Note: article contains distressing image.
The New York Times has issued a sternly worded editorial warning European nations not to follow Australia’s example on refugee policy, saying it would be “unconscionable” for the continent to mimic the nation’s hard-line deterrent approach.
As Europe starts to feel the brunt of the greatest displacement of people since the Second World War, the Times acknowledged there would be some temptation to copy the brutal methods deployed by Australia, which it denounced as “inhumane, of dubious legality and strikingly at odds with the country’s tradition of welcoming people fleeing persecution and war.”
“The world’s war zones are all but certain to continue to churn out an extraordinary number of refugees and economic migrants in the years ahead. Those people understandably will head to the most prosperous nations, hoping to rebuild their lives,” the paper editorialised.
“It is inexcusable that some find themselves today in situations that are more hopeless and degrading than the ones that prompted them to flee.”

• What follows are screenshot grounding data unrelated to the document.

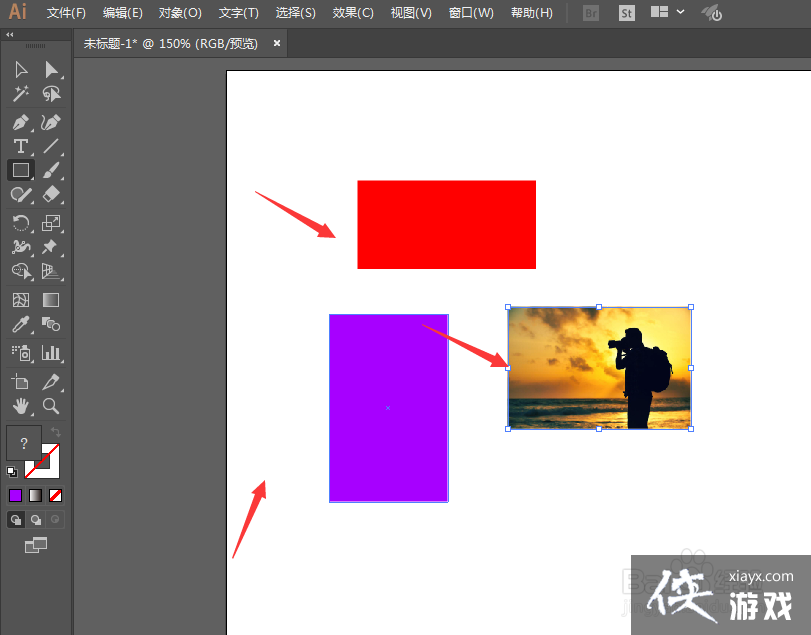Choose the Eyedropper tool
The width and height of the screenshot is (811, 635).
click(20, 324)
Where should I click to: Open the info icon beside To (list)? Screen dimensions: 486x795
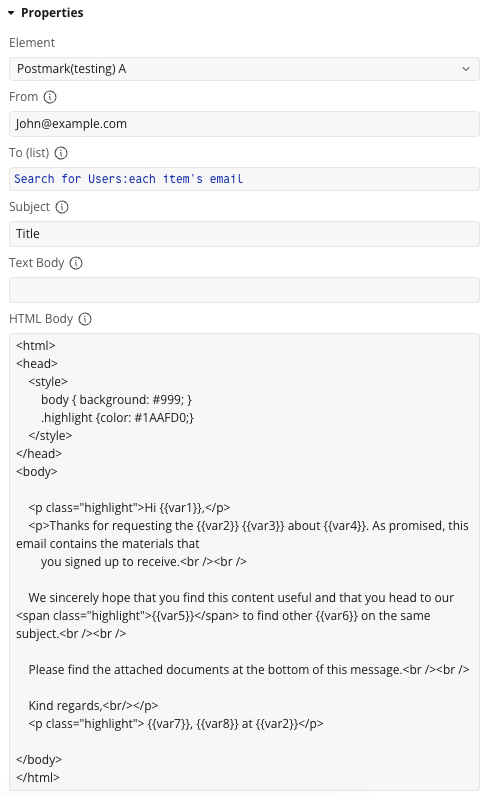61,153
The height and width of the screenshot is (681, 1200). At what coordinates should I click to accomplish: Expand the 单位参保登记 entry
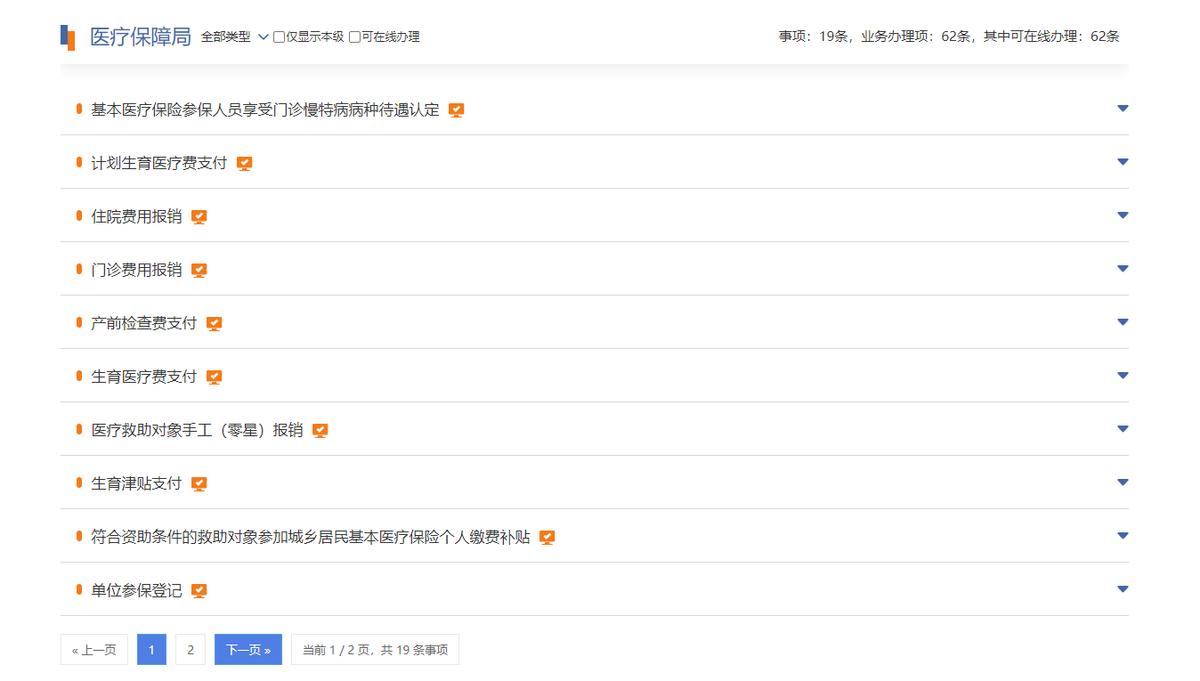coord(1123,589)
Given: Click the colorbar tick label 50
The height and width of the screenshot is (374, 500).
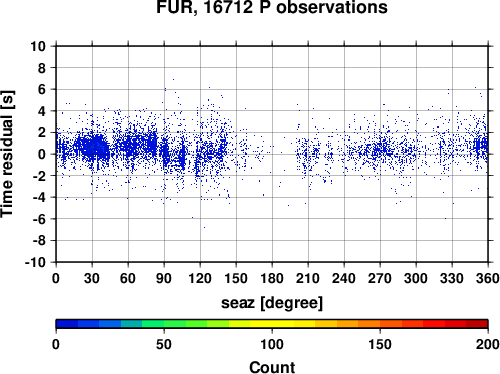Looking at the screenshot, I should point(164,344).
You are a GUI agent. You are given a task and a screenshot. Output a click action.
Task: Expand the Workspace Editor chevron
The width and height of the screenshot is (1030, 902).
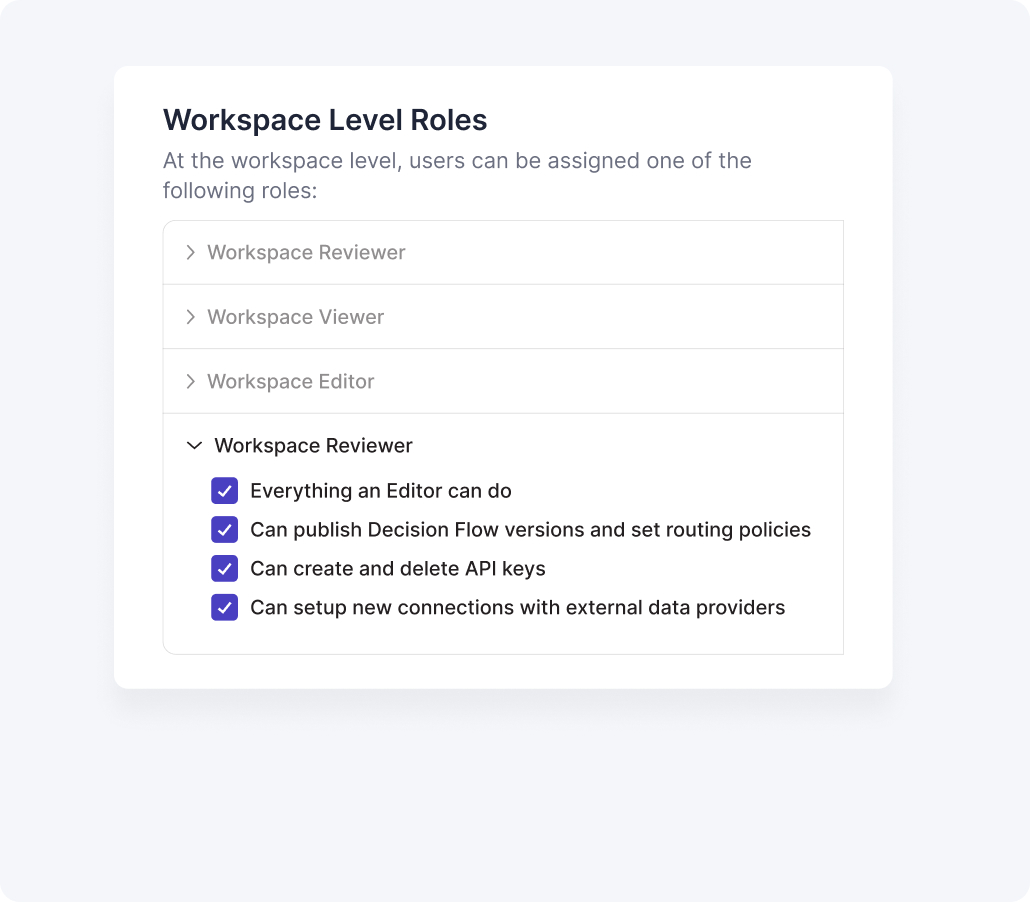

The crisis of displacement caused by the ongoing conflicts in Syria, Iraq, Afghanistan, and Eritrea in particular has put pressure on developed countries to greatly increase their assistance to those who flee.
While Australia has seen both major parties fall into virtually identical positions, including support for offshore detention and boat turn-backs, some of Europe’s most powerful leaders have been speaking in favour of a humane approach to migrants and refugees, encouraging all on the continent to do their bit to help.
In doing so, they have employed the kind of rhetoric that has become entirely unimaginable in Australian politics.
Conservative German Chancellor Angela Merkel previously drew criticism for her harsh response to a Palestinian refugee on live television, but has joined French President Francois Hollande in calling for Europe to do more.
Like politicians in Australia she has faced opposition on the domestic political front from those who would bolt closed the doors to the nation. This is how she responded.
“There can be no tolerance of those who question the dignity of other people,” she said recently. “There is no tolerance of those who are not ready to help, where, for legal and humanitarian reasons, help is due.”
Her country is expected to have 800,000 people arrive this year.
In its editorial the Times particularly criticised the Abbott government for the conditions in the Nauru detention camp, the passage of The Border Force Act – which criminalises public disclosures made by staff in detention centres – and the payment of illegal bribes to people smugglers to turn their boats back to Indonesia.
The criticism comes as the world mourns the death of three-year-old Aylan Kurdi, the image of the Syrian child lying lifeless on a beach prompting anger and grief around the globe.
— Curtis Bebro (@CurtisBebro) September 3, 2015
The devastating scene has served as a reminder to European leaders and the world that failing to help those fleeing war, persecution, and poverty, comes at an enormous price. In the case it was the life of a child.